My favorite question to ask: what’s something you learned and loved but didn’t make it into the book?

I learned so many cool things about the very active GoldenEye fandom alive today, including GoldenEye Source players, GoldenEye modders, and GoldenEye speedrunners. I wish I could have included it all! The GoldenEye speedrunning community in particular has so many fascinating stories: legendary players, contentious controversies, and epic upsets. The game actually has more active speedrunners today than it has at any other time since its inception in 1998. These folks will spend thousands of hours practicing runs that last a matter of seconds. They’ll exploit glitches like throwing grenades under their feet to propel themselves forwards, or looking down at the ground or up at the sky constantly so that the game isn’t rendering as many polygons and the whole level runs faster. You can check these out on YouTube or Twitch!

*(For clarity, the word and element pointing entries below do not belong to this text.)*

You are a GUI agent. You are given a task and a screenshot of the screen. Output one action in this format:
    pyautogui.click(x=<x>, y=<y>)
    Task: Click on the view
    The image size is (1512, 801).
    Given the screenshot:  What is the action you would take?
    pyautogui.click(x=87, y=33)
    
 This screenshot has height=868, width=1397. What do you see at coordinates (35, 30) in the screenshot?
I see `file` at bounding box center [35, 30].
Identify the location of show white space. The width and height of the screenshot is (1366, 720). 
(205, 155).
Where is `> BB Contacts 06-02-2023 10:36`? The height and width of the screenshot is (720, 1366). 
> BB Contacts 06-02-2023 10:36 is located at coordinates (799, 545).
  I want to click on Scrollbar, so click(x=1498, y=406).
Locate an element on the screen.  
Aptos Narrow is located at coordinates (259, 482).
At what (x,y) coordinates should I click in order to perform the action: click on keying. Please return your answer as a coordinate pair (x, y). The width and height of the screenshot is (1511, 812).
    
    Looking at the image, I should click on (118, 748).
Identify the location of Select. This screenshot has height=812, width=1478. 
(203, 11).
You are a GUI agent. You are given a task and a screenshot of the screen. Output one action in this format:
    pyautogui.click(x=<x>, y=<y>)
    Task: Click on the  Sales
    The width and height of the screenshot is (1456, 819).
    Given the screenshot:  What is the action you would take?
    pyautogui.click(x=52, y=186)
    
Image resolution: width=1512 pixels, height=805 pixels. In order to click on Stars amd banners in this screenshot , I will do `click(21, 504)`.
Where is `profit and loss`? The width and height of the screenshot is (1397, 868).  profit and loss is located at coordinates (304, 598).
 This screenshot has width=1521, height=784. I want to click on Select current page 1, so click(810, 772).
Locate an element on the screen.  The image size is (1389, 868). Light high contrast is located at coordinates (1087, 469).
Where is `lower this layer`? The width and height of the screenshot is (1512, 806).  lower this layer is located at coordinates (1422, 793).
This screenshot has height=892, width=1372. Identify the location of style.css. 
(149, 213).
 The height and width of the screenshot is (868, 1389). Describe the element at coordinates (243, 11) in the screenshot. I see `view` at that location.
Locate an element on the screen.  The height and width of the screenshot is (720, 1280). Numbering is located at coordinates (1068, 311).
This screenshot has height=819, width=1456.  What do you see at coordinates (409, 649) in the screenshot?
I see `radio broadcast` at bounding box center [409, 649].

One of the coolest stories I heard from Logan West, a speedrunner who talked to me during my research, was that around 2006, this speedrunner came into the scene and took the entire community by surprise. He started posting incredible times on the record board and claimed to be a 10-year-old boy from Pakistan. No one believed he was legit until his brother posted a video of him doing one of his runs, which proved he really was who he said he was, and his times were real, too! His name is Rayan Isran, and he’s still something of a star celebrity speedrunner for GoldenEye and Perfect Dark.